Türk-ABD ilişkilerinde gelinen nokta gün geçmiyor ki tartışılmasın, endişe uyandırmasın. Her iki ülke arasında çok temelde ayrım noktaları ve ortaya çıkan sonuçlar var. Bu çerçevedeki konularda anlayış birliği sağlanamaz ise önemli değişikliklerin ortaya çıkması olasıdır.
Türkiye ile ABD arasındaki ilişkiler savunma ve güvenlik anlayışı temelli konulara dayanır. İlişkiler iyidir veya kötüdür ama Soğuk Savaş sonrası dönemde farklılaşmıştır. Yeni dönemde Türkiye kendi düşüncesini sanki bir ilişkiyi güçlü tutmayı çabalarcasına dile getirmiştir. Her iki taraf, bazen sadece Türkiye, “müttefik, stratejik ortak, ortak, rol model…” gibi tabirleri sürekli denemiştir.
Sonuç ne? Değişik anlayışlar var. Sıralandıralım:
- Temel olarak ABD doğrudan şunu mu söylüyor? “Rusya ile ilişki kurma, eksen kaymasına gitme, Batı’dan kopma, ama söylediğimden de dışarı çıkma…”
- ABD’nin, söylediği başka, uygulaması başka, kabilinden bir düşüncesi de var. Bu durumda acaba temel olarak şunu mu ima ediyor? “Türkiye coğrafyasında İsrail ve Yunanistan, Müslüman dünyasında da Mısır ve Suudi Arabistan Amerika’ya yeter. Türkiye başka kazanımlar için üzerinden bazı operasyonların yürütüldüğü ülkedir…”

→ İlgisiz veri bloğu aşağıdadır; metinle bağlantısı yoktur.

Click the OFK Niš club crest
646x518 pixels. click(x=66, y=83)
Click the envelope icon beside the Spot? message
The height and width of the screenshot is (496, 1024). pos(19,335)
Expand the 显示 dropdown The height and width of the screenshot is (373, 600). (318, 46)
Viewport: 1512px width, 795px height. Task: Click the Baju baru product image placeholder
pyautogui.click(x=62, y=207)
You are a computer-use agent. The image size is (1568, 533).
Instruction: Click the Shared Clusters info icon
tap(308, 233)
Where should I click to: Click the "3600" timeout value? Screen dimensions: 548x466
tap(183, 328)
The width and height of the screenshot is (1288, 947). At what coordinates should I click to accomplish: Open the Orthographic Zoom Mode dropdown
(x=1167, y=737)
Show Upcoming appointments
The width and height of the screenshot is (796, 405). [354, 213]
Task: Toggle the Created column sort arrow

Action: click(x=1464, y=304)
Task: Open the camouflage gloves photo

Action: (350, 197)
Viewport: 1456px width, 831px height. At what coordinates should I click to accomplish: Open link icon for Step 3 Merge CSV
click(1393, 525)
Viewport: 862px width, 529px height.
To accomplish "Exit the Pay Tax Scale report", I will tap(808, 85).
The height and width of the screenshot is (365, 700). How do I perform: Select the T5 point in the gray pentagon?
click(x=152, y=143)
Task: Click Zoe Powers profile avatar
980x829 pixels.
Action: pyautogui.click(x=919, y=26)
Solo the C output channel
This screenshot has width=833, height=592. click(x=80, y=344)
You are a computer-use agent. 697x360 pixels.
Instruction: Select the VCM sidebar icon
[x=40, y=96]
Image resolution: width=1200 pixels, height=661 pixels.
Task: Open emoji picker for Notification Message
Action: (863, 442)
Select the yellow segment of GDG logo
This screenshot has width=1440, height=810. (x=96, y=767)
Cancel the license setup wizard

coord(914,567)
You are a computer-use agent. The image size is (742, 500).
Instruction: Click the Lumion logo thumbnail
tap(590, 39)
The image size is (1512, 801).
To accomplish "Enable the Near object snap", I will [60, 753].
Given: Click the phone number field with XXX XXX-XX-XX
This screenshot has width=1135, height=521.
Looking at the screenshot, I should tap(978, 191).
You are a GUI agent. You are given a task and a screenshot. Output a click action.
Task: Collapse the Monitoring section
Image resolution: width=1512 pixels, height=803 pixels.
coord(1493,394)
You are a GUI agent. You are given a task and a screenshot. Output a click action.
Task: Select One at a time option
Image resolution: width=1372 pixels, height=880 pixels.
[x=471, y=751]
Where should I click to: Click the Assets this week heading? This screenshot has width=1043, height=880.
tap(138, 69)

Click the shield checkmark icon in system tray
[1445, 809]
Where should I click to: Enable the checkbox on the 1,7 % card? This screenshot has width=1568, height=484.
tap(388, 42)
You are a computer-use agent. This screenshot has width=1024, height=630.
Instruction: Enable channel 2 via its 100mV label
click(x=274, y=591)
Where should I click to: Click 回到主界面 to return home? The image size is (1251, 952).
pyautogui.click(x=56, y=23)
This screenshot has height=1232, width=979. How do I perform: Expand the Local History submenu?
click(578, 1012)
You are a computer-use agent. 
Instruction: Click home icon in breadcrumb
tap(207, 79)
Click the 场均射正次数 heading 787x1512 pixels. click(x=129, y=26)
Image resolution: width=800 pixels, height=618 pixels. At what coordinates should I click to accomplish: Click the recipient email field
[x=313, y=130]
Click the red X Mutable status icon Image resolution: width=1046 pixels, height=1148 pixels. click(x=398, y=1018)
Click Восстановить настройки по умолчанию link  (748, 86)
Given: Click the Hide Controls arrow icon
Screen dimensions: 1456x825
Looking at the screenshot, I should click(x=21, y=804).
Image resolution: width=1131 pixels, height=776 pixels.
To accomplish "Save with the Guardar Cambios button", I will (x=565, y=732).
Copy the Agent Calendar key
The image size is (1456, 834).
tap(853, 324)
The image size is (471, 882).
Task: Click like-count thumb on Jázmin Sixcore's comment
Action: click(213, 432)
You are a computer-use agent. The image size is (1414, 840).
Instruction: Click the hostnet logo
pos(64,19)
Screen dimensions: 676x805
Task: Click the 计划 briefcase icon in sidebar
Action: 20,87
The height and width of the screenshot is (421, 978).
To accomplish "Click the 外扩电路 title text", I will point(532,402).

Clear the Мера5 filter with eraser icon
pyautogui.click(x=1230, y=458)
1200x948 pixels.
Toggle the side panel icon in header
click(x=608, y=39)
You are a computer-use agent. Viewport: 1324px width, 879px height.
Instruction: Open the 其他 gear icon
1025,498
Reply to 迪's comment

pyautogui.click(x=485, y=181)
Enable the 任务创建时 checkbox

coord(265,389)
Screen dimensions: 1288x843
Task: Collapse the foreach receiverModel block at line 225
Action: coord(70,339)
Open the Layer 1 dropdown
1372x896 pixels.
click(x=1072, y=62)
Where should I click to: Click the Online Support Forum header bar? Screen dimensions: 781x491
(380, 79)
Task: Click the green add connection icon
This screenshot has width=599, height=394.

- Konjonktürel olarak ABD işine geldiği gibi mi davranıyor? “Amerika için Rusya, Çin, Avrupa, nükleer silahlar, ekonomi, enerji, vs. önemli, duruma göre Türkiye’ye rol veririm, o da üstüne düşeni yapar…”
Hangisi? Bu denklemlerin en çarpısı olanının geçtiğimiz hafta ABD’nin Kongre’ye sunduğu kanun tasarısında gördük. Cumhuriyetçi Senatör Marco Rubio ve Demokrat Senatör Bob Menendez “Doğu Akdeniz Güvenlik ve Enerji İşbirliği Kanunu” tasarısını Kongre’ye sundu. Bu kadarla da kalmadı, bazı konuşmalar yapıldı; “ABD Türkiye’den üslerini kapatsın ve Yunanistan ile Güney Kıbrıs’a taşısın…” gibisinden. Bu iki senatör aynı zamanda Kongre’ye F-35 savaş uçaklarının Türkiye’ye tesliminin engellenmesi karar tasarısını da sundu. O zaman durumu değerlendirelim; yukarıdaki üç maddeden ilkini eledik mi? İlişkiler salt ABD’nin çıkarına göre mi şekillenecek?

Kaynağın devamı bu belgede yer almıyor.